Au lendemain de l'élection d'un gouvernement caquiste, les promesses du premier ministre élu sont encore fraîches pour les syndicats d'enseignants. Les besoins dans les écoles sont criants et les attentes des enseignants sont élevées.

« François Legault a promis beaucoup, particulièrement aux profs. Il dit qu'il a le coeur a la bonne place : les prochaines années vont nous permettre de savoir s'il a la même biologie que nous ! Il peut soit faire beaucoup plaisir, soit décevoir beaucoup », dit Sylvain Malette, président de la Fédération autonome de l'enseignement (FAE), qui représente 38 000 enseignants.

La Fédération des syndicats de l'enseignement (FSE) identifie pour sa part trois priorités que devrait avoir le nouveau gouvernement en matière d'éducation : revoir la composition de la classe, reconnaître l'autonomie professionnelle des enseignants et augmenter leur rémunération.

Ces priorités ont beau avoir figuré au nombre des engagements de la Coalition avenir Québec, le syndicat se demande maintenant comment les enseignants - dont ses 65 000 membres - seront consultés dans les futures décisions gouvernementales.

« On a tellement souffert des coupures, on sait ce qu'on veut.
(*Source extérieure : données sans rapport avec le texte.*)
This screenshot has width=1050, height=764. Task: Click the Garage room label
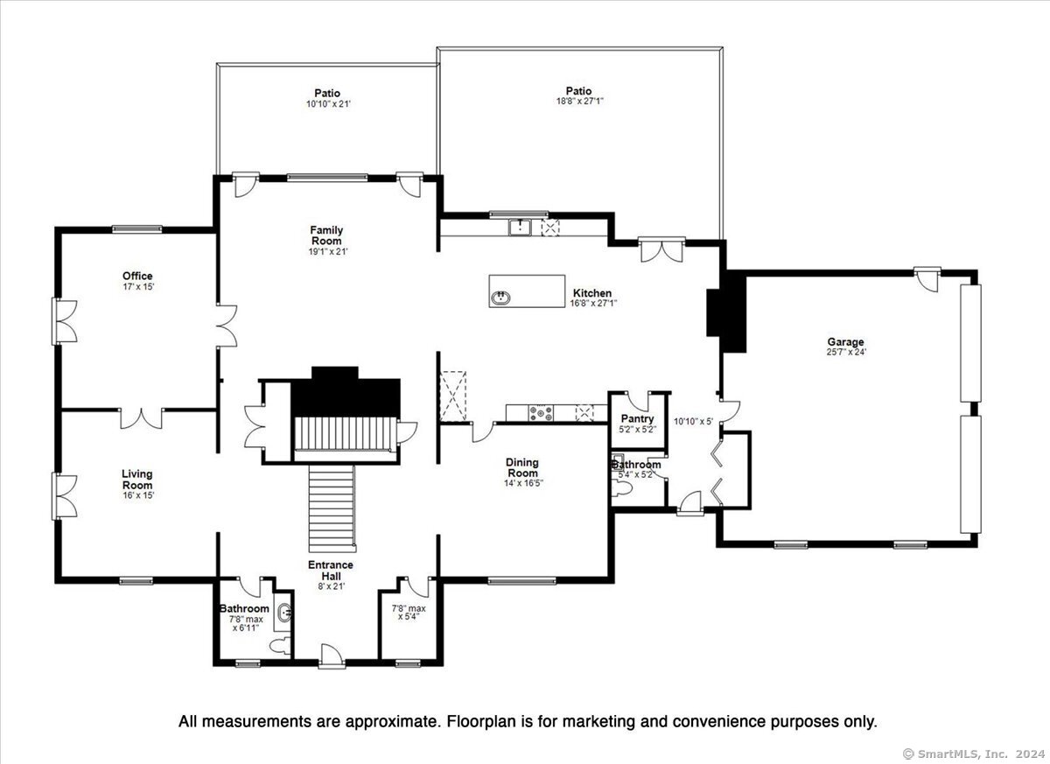[x=845, y=341]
Maintenant, comment vont-ils travailler avec nous ? Comment pourra-t-on rapidement venir mettre un peu de baume sur les plaies des enseignants ? », demande la présidente de la FSE, Josée Scalabrini.
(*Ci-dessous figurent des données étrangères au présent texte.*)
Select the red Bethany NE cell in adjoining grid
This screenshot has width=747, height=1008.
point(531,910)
La FAE appelle aussi le nouveau gouvernement à reconnaître les professeurs comme les « experts de la pédagogie », notamment en rouvrant la Loi sur l'instruction publique pour y enchâsser ce principe.

« On attend [le nouveau gouvernement] au détour. Il faudra que les gestes suivent la parole, parce qu'il y a beaucoup d'attentes dans le milieu. La profession est à bout de souffle, on le voit avec la pénurie de personnel. Il ne faut pas seulement un discours de valorisation de la profession enseignante, il faut qu'il y ait des gestes concrets qui soient posés », dit Sylvain Malette, président de la Fédération autonome de l'enseignement (FAE).